Structure-function analysis of alpha-helix H4 using PSE-4 as a model enzyme representative of class A beta-lactamases

We extracted maximum information for structure-function analysis of the PSE-4 class A beta-lactamase by random replacement mutagenesis of three contiguous codons in the H4 alpha-helix at amino acid positions Ala125, Thr126, Met127, Thr128 and Thr129. These positions were predicted to interact with suicide mechanism-based inhibitors when examining the PSE-4 three-dimensional model.

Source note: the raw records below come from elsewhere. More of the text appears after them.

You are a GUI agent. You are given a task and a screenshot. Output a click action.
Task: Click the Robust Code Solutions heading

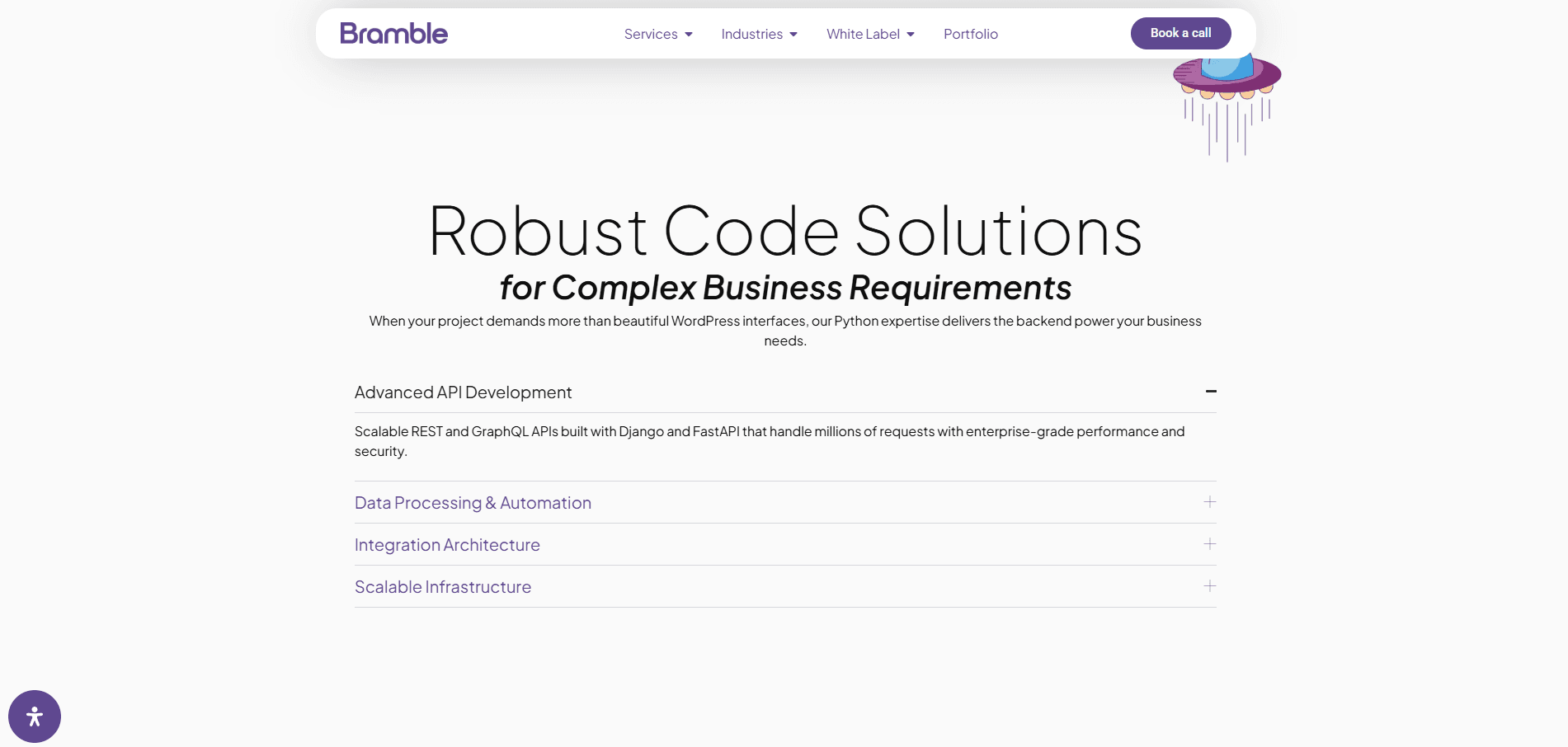coord(784,233)
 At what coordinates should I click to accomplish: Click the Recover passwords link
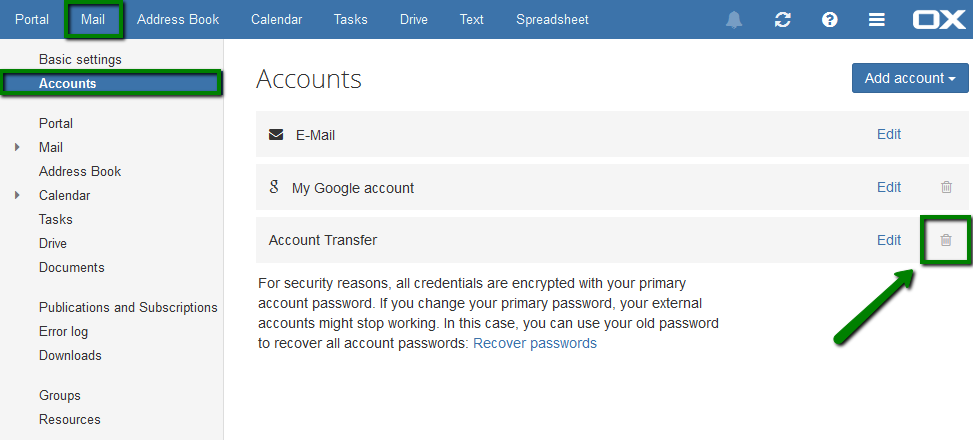tap(535, 343)
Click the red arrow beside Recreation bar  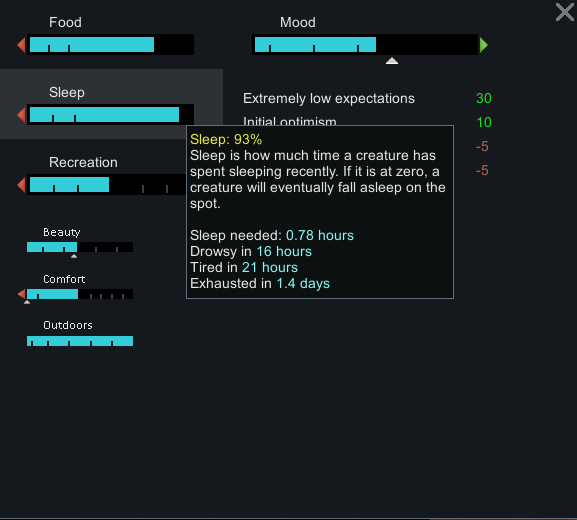(21, 185)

Structure-function studies on positions 125-129 indicated that in PSE-4 these amino acids have a role distinct from those in TEM-1, in tolerating substitutions at Ala125 and being invariant at Met127. The importance of Met127 was suspected to be implicated in a structural role in maintaining the integrity of the H4 alpha-helix structure together, thus maintaining the important Ser130-Asp131-Asn132 motif positioned towards the active site. At the structural level, the H4 region was analyzed using energy minimization of the H4 regions of the PSE-4 YAM mutant and compared with wild-type PSE-4. The Tyr 125 of the mutant YAM formed an edge to face pi-pi interaction with Phe 124 which also interacts with the Trp 210 with the same interactions. Antibiotic susceptibilities showed that amino acid changes in the the H4 alpha-helix region of PSE-4 are particularly sensitive to mechanism based-inhibitors. However, kinetic analysis of PSE-4 showed that the two suicide inhibitors belonging to the penicillanic acid sulfone class, sulbactam and tazobactam, were less affected by changes in the H4 alpha-helix region than clavulanic acid, an inhibitor of the oxypenam class. The analysis of H4 alpha-helix in PSE-4 suggests its importance in interactions with the three clinically useful inhibitors and in general to all class A enzymes.